構成別のアーキテクトを紹介します。
MySQLも他の商用RDBのように複数の高可用性手段がありますので、ニーズにより選択が可能です。
| 高可用性 | パフォーマンス | 拡張性 | 運用の容易さ | 導入コスト | |
|---|---|---|---|---|---|
| レプリケーション構成 (Master-Slave) |
△ | ○ | ◎ | ◎ | 低い |
| Active/Standby(HA)構成 (DRDB+Heartbeat) |
○ | △ | ○ | ○ | やや低い |
| Active/Standby +レプリケーション 構成 (DRDB+Heartbeat+Master-Slave) |
○ | ○ | ◎ | ○ | やや低い |
| Active/Active構成 (MySQLCluster) |
◎ | ◎ | ○ | △ | 高い |
| Active/Active構成 (uni/cluster for MySQL) |
◎ | ○ | ◎ | × | 高い |
DR:BD+Heartbeat+Master-Slave 構成が、弊社お勧めの構成となります。
MySQLは、強力なレプリケーション機能を持っています。
検索系サーバのスケールアウトや、更新系サーバの検索負荷を減らす目的としてかなり有用となります。安価な機器で比較容易に構築が可能です。DR用のスタンバイデータベース用途として活用することもできます。
非同期な連携となるため、Write-Writeクラスター環境には向いていません。(ただし、アプリケーションの書込制御次第で双方向レプリケーションという構成も可能です)
Slaveにも更新負荷はかかりますが、バイナリログ出力を停止すればI/O負荷が下ります。
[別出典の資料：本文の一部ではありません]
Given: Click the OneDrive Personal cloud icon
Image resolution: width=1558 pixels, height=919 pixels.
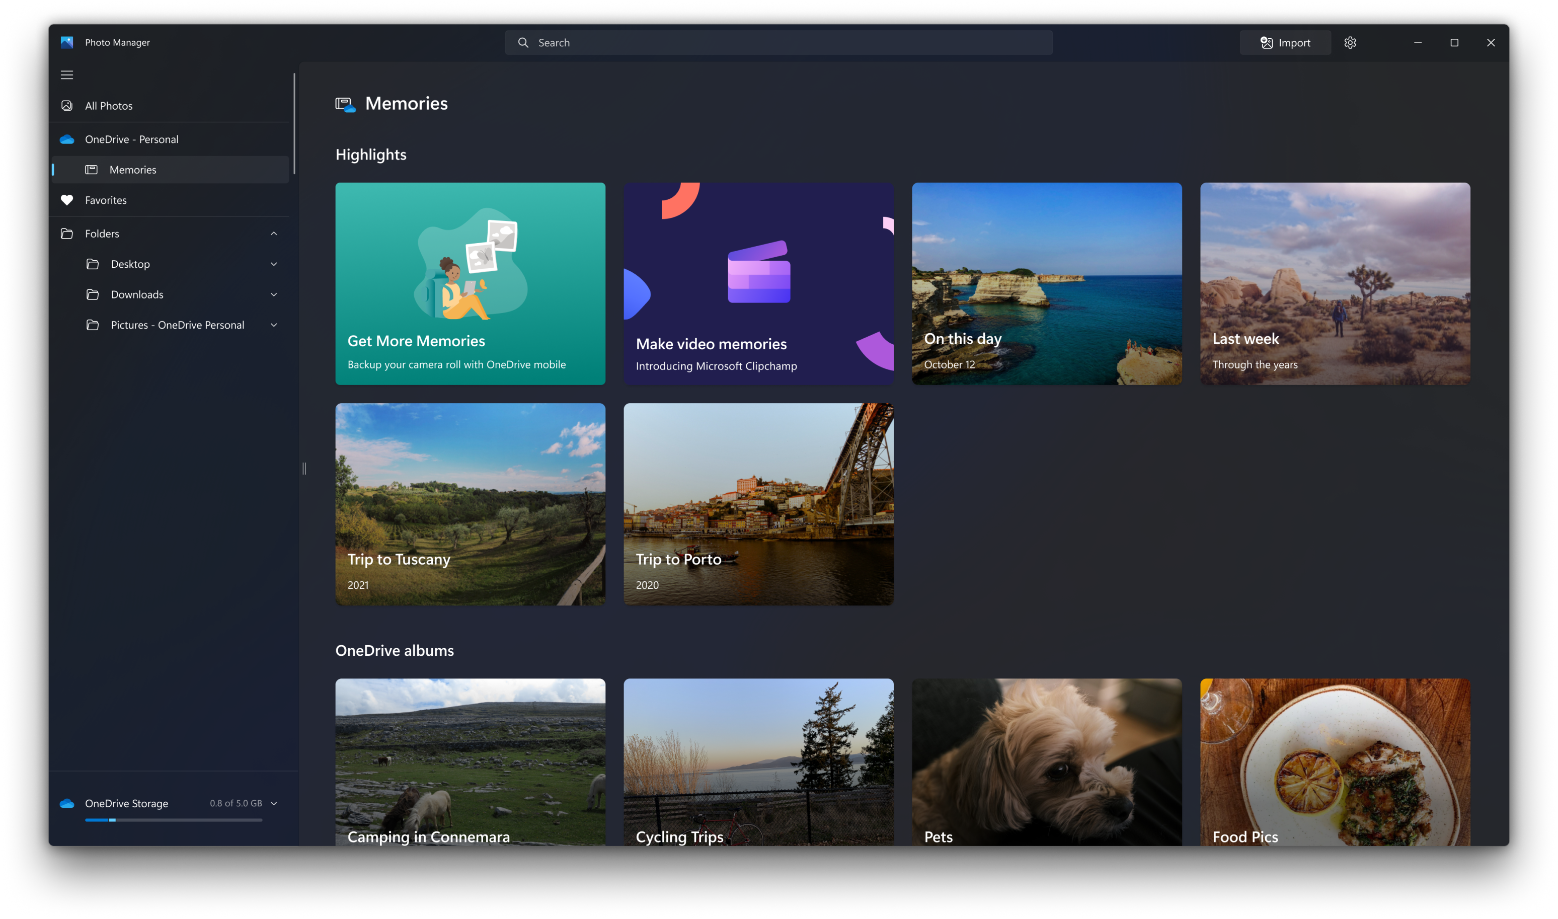Looking at the screenshot, I should click(x=68, y=139).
レプリケーション構成は検索系サーバを簡単にスケールアウトできます。
OSSプロダクトである、「DR:BD」と「Heartbeat」を組合わせることで、共有ディスク無しの、安価なHAクラスターの構築が可能になります。HeartbeatとDRBDは相性がよく、セットソリューションとして扱われることが多いです。HeartbeatクラスタにMySQLリソースを登録することで、MySQLのHAシステムが構築できます。(弊社検証環境にて動作を確認しております)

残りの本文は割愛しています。